The mapping of elements of the aged CoCrFeNiAl_0.3Hf_0.02C_0.06 HEA is shown in Figure 7. It can be seen that Cr and C are concentrated in the black area, while Al and Ni still tend to be concentrated in the white area. Hf exhibited no obvious agglomeration, indicating that the NiHf phase has completely dissolved. The atomic ratios of the elements are shown in

Table 6. The elemental composition of the phases in the aged CoCrFeNiAl_0.3Hf_0.02C_0.06 HEA (at. %).

Element	NiAl	Cr23C6
C	1.96	2.96
Al	29.56	9.80
Co	16.51	20.47
Cr	4.42	27.14
Fe	10.45	19.91
Ni	37.10	19.72

. Unlike the CoCrFeNiAl_0.3Hf_0.02 HEA analyzed in the previous text, the addition of C provides a necessary condition for the formation of M_xC_y-type carbides in the alloy.

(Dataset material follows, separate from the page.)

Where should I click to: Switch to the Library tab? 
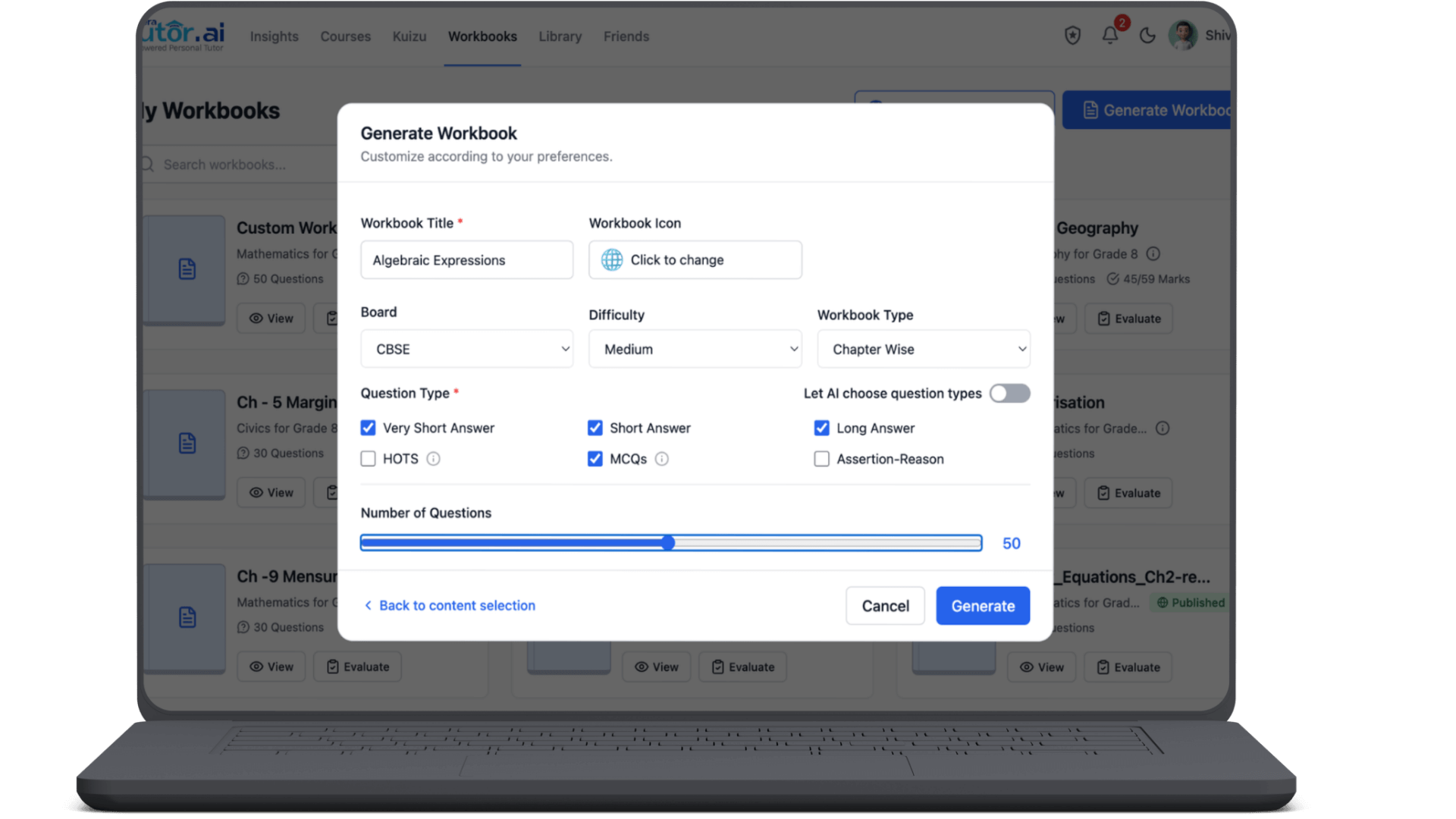(560, 36)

The selected area diffraction pattern conducted using TEM are shown in Figure 8. From the analysis of the calibration results, it can be seen that the phase marked A in Figure 8 is Cr₂₃C₆, and the phase marked B is NiAl. Following a 24 h aging treatment at 800 °C, the solubility limit of interstitial carbon in the FCC matrix decreases with cooling. The supersaturated C in the as-cast CoCrFeNiAl_0.3Hf_0.02C_0.06 HEA continuously diffuses towards the grain boundaries and reacts with the Cr in the matrix, precipitating Cr₂₃C₆ carbides at the grain boundaries, which is generally regarded as a stable carbide in high-Ni-bearing alloys.

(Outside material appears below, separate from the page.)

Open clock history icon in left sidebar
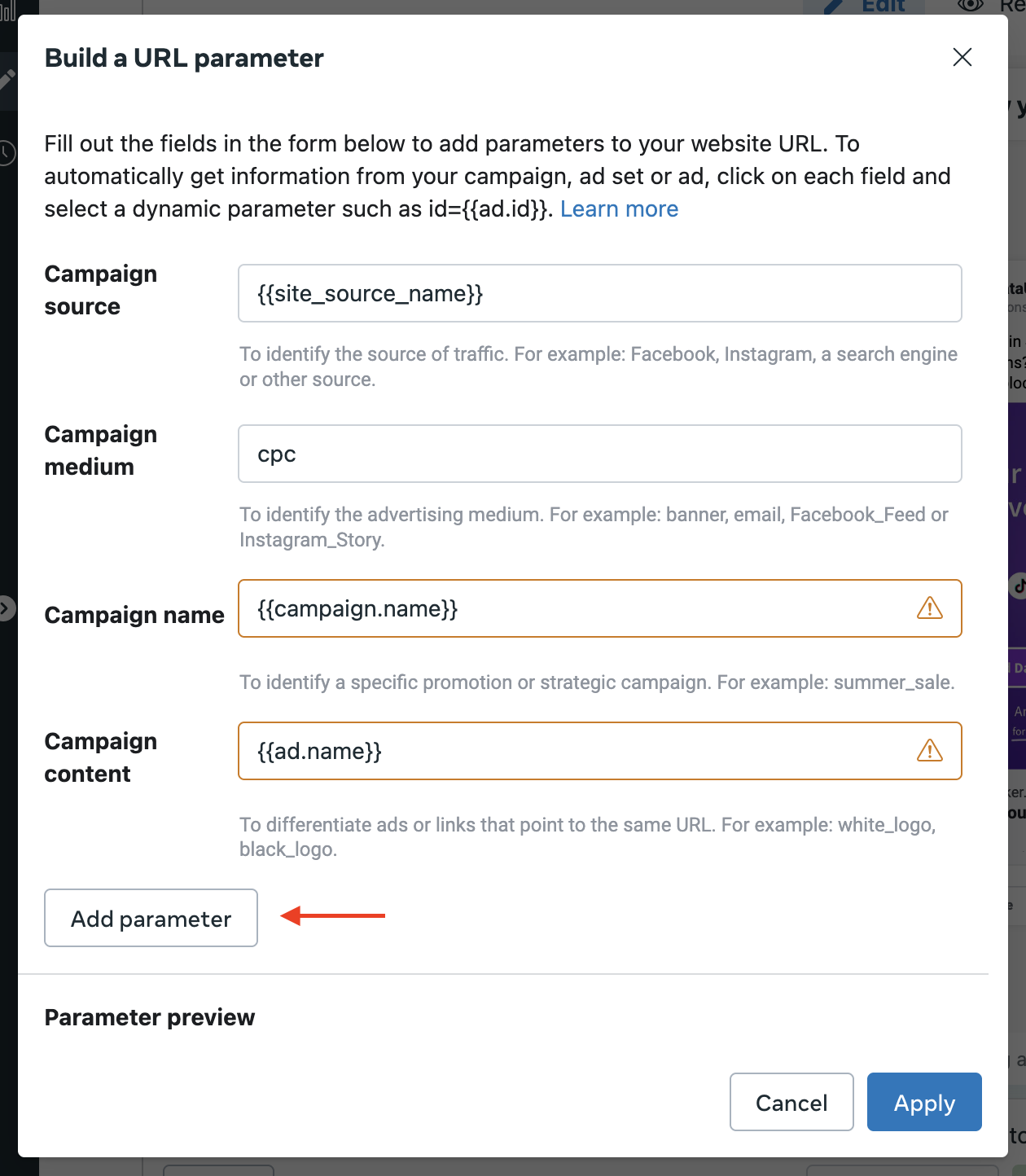Screen dimensions: 1026x1176 point(7,152)
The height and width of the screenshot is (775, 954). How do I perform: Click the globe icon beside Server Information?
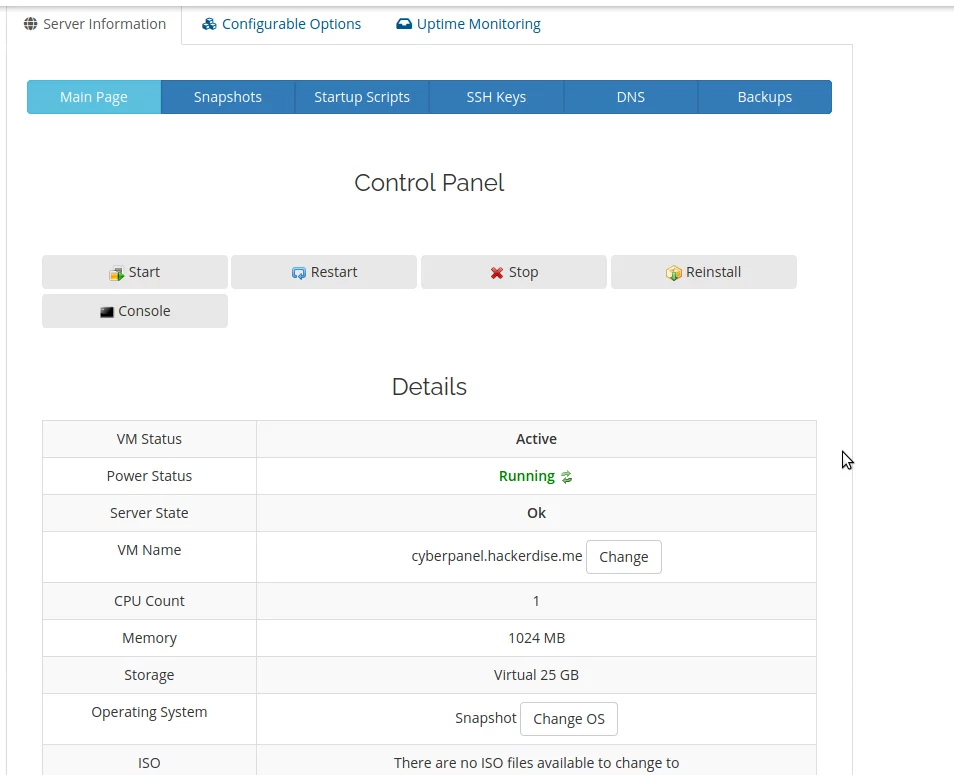pos(30,24)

3.3. Mechanical Properties Analysis

To preliminarily determine the influence of heat treatment processes and carbide formation on the hardness of high-entropy alloys, macroscopic Rockwell hardness tests were conducted on each alloy under different states. The results are shown in Figure 9. Given the relatively high experimental scatter typical of Rockwell hardness results, micro-Vickers hardness testing was conducted to improve the accuracy of the subsequent analysis. The results are shown in Figure 10. The hardness of both compositions of the alloys first decreases after solution treatment and then increases with the process of aging, which is also consistent with the conclusions of previous studies [43,44,45,46].

With a load of 200 g, the hardness of the two as-cast alloys was similar, and the hardness of Hf-c was slightly higher than that of HfC-c. However, after solution treatment at 1210 °C, the hardness drop of HfC-c was much greater than that of Hf-c. This is because when the heat treatment temperature is relatively high, decarburization begins to occur in the HEA matrix, the room-temperature solubility of C decreases, and the solid solution strengthening effect of C declines, resulting in a decrease in the hardness of the HEA. After aging treatment at 800 °C, the hardness of HfC-a was significantly enhanced. From the previous TEM analysis, it can be seen that this results from carbides Cr₂₃C₆ formation inside the HEA, which significantly increases the hardness of the high-entropy alloy.

4. Conclusions

This study analyzed the effects of doping of Hf and C on the microstructure and mechanical properties of a CoCrFeNiAl_0.3 HEA. The alloys were subjected to solution and aging treatments, and the microstructure and hardness with varied heat treatments were investigated. The main conclusions are as follows:

1. The 10 h solution treatment at 1210 °C and the 24 h aging treatment at 800 °C did not modify the phase structure of the main matrix of CoCrFeNiAl_0.3Hf_0.02 and CoCrFeNiAl_0.3Hf_0.02C_0.06 HEAs, which still maintained an FCC structure.

2. The as-cast CoCrFeNiAl_0.3Hf_0.02 HEA contains a CoNi-Hf phase and a CoNi-Al phase. After the solution treatment and the aging treatment, the Ni-Hf phase is completely dissolved, leaving only the Ni-Al phase and the matrix phase γ. The as-cast CoCrFeNiAl_0.3Hf_0.02C_0.06 HEA is similar, also containing a CoNi-Hf phase and a CoNi-Al phase. The Ni-Hf phase is completely dissolved after the solution treatment and the aging treatment. However, due to the addition of C, some Cr₂₃C₆ carbides precipitate in the HEAs.

3.The precipitation of Cr₂₃C₆ carbide has a significant effect on the hardness of the HEA. After aging treatment, the micro-Vickers hardness of high-entropy alloys strengthened by carbide can rise to 224.64 HV, which is much higher than that of C-free HEAs.